El pueblo de Funes, en el Tirol del Sur (Italia), se ha convertido recientemente en un fenómeno en redes sociales. Sus panorámicas con los picos Odle y la imagen de una iglesia del siglo XV entre montañas se han difundido masivamente, atrayendo a viajeros que buscan reproducir esas fotografías. Lo que antes era un enclave de habla alemana y turismo discreto se ha transformado en un destino muy demandado por visitantes internacionales.

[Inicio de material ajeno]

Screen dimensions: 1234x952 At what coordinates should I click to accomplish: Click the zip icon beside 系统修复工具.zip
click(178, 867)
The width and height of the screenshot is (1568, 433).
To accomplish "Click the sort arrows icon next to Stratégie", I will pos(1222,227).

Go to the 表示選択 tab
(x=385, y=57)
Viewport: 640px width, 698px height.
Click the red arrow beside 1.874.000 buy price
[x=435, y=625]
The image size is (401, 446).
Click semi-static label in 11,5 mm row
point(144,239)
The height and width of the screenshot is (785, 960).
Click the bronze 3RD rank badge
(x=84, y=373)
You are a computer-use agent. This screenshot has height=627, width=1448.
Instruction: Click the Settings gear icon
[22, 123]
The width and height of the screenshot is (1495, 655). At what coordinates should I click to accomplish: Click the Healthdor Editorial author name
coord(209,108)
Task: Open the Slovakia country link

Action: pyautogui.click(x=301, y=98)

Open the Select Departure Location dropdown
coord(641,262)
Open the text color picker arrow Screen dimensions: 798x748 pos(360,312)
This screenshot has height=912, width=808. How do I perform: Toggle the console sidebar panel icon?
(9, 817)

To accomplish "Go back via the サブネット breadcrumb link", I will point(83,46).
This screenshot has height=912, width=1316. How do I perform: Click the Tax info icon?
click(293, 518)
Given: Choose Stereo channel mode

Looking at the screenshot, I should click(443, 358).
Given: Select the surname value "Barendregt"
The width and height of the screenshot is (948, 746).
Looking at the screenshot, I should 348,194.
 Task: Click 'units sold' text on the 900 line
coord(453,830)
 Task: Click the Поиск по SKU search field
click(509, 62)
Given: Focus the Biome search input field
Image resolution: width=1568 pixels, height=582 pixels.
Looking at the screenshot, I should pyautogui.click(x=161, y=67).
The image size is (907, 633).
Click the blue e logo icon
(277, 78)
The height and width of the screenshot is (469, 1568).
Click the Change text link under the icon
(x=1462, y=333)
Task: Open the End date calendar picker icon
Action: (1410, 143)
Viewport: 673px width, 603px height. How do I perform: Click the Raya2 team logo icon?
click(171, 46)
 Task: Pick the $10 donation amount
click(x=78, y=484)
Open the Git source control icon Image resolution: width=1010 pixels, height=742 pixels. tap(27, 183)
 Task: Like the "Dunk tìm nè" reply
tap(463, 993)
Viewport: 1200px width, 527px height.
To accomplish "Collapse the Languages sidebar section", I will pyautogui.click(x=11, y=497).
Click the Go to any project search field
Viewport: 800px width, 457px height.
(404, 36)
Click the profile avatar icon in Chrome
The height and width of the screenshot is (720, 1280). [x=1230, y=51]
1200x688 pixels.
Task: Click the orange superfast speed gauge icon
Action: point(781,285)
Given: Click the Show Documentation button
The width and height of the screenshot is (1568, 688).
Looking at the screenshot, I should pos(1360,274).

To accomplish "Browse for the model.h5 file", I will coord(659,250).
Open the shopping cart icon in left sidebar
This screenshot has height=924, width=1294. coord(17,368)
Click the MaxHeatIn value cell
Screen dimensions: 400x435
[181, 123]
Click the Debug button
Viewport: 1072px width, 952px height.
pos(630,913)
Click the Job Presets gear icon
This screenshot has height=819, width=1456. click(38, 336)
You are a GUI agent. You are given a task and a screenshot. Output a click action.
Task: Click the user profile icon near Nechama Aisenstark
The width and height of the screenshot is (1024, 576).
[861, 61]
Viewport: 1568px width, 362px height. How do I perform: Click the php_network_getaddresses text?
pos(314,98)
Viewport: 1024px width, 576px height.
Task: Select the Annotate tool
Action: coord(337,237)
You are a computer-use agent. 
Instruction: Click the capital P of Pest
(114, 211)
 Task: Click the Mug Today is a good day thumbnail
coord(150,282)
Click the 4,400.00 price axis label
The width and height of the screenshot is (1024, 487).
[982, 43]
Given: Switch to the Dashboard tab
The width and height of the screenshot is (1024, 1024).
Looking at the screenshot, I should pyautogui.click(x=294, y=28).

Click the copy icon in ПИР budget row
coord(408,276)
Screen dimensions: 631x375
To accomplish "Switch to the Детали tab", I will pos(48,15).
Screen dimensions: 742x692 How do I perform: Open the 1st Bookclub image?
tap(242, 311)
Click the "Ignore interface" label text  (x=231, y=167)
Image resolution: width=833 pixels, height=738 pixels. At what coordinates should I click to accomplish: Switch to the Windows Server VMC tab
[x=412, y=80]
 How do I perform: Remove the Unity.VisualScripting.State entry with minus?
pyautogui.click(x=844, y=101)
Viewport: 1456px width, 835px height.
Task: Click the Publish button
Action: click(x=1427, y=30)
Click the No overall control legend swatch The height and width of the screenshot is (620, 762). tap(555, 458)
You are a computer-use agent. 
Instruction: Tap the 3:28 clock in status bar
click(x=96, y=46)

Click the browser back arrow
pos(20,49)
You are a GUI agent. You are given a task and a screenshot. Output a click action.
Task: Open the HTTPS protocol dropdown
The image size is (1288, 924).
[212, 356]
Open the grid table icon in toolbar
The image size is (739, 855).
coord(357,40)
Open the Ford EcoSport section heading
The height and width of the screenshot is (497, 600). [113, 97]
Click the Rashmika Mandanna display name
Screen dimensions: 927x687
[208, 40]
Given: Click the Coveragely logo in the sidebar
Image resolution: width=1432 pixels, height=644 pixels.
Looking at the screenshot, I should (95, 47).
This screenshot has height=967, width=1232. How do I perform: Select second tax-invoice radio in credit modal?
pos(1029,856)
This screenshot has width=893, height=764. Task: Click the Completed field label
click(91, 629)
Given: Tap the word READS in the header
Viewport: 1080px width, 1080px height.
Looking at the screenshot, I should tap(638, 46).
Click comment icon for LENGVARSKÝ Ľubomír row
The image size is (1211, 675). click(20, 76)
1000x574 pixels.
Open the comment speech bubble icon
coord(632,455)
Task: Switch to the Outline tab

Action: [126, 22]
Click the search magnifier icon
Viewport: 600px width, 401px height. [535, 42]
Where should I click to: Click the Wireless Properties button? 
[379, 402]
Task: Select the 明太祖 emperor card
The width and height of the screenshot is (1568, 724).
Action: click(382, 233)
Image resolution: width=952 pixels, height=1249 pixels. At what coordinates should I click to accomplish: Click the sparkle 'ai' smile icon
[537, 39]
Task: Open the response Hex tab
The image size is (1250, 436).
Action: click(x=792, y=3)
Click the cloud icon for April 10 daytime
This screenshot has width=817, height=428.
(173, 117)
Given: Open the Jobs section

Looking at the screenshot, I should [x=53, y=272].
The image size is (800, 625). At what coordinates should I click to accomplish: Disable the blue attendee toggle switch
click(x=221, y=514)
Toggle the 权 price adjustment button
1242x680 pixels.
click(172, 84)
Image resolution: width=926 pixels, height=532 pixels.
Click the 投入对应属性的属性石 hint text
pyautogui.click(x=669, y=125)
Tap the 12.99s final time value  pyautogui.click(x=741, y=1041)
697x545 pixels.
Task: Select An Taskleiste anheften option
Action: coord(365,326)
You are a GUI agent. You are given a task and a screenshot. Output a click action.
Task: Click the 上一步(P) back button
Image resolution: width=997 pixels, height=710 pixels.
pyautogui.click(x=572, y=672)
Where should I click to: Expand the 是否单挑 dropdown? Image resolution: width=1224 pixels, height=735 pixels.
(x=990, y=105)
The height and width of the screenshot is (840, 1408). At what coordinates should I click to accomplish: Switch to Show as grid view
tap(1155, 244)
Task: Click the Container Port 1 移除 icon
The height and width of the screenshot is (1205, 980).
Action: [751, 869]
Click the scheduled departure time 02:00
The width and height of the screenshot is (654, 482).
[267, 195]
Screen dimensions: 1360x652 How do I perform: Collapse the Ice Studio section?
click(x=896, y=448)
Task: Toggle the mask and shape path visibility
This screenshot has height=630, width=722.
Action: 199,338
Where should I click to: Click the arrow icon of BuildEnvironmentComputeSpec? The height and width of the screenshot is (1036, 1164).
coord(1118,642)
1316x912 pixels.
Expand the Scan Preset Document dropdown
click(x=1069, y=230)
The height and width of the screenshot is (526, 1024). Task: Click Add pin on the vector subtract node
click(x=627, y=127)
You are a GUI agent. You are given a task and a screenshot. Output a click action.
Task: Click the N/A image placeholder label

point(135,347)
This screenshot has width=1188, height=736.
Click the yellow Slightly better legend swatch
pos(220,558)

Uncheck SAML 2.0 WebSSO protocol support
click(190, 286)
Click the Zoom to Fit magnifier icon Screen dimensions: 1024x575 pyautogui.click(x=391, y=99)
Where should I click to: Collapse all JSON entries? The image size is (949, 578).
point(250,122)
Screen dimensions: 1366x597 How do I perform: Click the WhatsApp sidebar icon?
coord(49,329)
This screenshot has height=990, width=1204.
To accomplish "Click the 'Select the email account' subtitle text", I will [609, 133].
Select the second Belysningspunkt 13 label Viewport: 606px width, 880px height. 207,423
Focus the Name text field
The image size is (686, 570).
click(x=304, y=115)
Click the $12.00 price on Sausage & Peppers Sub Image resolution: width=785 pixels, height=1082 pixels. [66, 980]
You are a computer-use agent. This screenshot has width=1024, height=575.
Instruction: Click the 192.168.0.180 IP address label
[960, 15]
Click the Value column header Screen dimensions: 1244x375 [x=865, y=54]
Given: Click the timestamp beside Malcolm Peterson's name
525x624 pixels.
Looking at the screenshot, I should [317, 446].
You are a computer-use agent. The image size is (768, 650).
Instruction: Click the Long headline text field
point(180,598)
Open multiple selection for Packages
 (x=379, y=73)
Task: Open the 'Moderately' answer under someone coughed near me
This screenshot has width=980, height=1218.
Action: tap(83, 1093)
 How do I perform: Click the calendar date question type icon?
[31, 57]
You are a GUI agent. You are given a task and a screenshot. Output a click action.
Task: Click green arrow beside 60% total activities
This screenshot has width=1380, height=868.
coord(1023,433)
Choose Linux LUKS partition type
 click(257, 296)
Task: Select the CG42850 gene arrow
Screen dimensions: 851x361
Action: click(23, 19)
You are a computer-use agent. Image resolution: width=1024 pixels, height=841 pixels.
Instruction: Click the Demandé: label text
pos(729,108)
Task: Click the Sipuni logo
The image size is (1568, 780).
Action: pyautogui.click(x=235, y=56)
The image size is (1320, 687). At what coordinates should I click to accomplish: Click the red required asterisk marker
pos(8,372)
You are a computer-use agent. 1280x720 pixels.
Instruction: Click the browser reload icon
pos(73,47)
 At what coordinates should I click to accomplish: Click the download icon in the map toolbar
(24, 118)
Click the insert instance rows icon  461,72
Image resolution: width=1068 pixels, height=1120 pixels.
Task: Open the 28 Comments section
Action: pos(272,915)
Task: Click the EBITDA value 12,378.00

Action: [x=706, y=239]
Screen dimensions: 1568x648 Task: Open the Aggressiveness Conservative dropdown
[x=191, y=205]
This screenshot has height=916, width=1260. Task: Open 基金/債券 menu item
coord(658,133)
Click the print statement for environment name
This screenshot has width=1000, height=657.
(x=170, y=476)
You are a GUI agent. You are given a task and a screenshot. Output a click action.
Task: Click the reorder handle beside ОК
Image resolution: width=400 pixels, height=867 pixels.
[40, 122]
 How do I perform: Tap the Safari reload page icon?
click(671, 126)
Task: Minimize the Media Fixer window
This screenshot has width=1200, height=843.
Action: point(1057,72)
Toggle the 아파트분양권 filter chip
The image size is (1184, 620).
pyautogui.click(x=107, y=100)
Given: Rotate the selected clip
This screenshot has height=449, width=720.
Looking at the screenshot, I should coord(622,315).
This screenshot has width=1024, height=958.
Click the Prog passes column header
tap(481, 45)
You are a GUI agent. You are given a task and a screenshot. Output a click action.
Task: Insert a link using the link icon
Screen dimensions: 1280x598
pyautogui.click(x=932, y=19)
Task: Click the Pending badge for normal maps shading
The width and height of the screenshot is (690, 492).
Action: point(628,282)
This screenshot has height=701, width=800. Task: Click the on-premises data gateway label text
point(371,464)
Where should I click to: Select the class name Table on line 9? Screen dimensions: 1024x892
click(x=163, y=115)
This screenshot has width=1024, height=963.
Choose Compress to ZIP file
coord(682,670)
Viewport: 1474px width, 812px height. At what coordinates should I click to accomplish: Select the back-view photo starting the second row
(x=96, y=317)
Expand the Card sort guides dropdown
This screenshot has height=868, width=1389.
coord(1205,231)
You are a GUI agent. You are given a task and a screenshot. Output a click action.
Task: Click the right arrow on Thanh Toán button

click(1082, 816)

La popularidad digital ha situado a Funes junto a otros lugares que han sufrido un turismo masivo provocado por contenidos virales, como Hallstatt en Austria, las terrazas de arroz de Bali o el monte Fuji en Japón. En todos los casos, la difusión de imágenes en internet ha generado una afluencia de visitantes interesados en captar las mismas escenas espectaculares vistas en sus pantallas.
El aumento del turismo ha generado problemas para el entorno y la vida local. Informes recientes citan intrusiones en propiedades privadas, congestión en las estrechas calles y acumulación de basura. La iglesia pintoresca, que tradicionalmente gozó de calma, ahora se ve rodeada con frecuencia por visitantes con cámaras y teléfonos en busca de la “foto perfecta”.
Para mitigar estos impactos, las autoridades de Funes han decidido restringir el acceso durante la temporada alta, que va desde mediados de mayo hasta noviembre. Se instalarán barreras físicas para limitar el paso a quienes no sean residentes o no tengan reserva de alojamiento en el pueblo. Solo podrán acceder en vehículo los residentes y huéspedes con reserva confirmada; quienes quieran disfrutar de las vistas a pie deberán caminar unos 15 minutos por un sendero.
Las nuevas barreras estarán colocadas en un tramo más ancho de la carretera para reducir atascos y contarán con vigilancia por personal especializado para asegurar su cumplimiento. Se trata del segundo intento del ayuntamiento para controlar el acceso; una medida anterior, hace tres años, fracasó porque los turistas encontraron maneras de sortear las limitaciones. Ahora se refuerza la supervisión para evitar maniobras de elusión.
La presión turística sobre Funes no es un caso aislado en las Dolomitas. En ocasiones anteriores, algunas empresas locales instalaban torniquetes de pago para controlar el paso por rutas muy concurridas, especialmente en terrenos privados cerca de senderos populares de la zona de Odles. Esa medida se volverá a aplicar este verano con el objetivo de conciliar el derecho de acceso con la conservación y la reducción de la saturación.
Las Dolomitas, conocidas por sus cumbres escarpadas, pueblos alpinos y excelentes rutas de senderismo, se han convertido en uno de los destinos de montaña más codiciados de Europa. El aumento del turismo plantea el reto de cómo mantener la autenticidad y cuidar el equilibrio ecológico frente a la afluencia masiva de visitantes.
Para quienes prefieren evitar la masificación y minimizar el impacto sobre las comunidades locales, existen alternativas menos concurridas en Europa que ofrecen paisajes igualmente atractivos. La creciente preocupación por el turismo responsable impulsa formas de viaje más respetuosas con el entorno y con la vida de los residentes.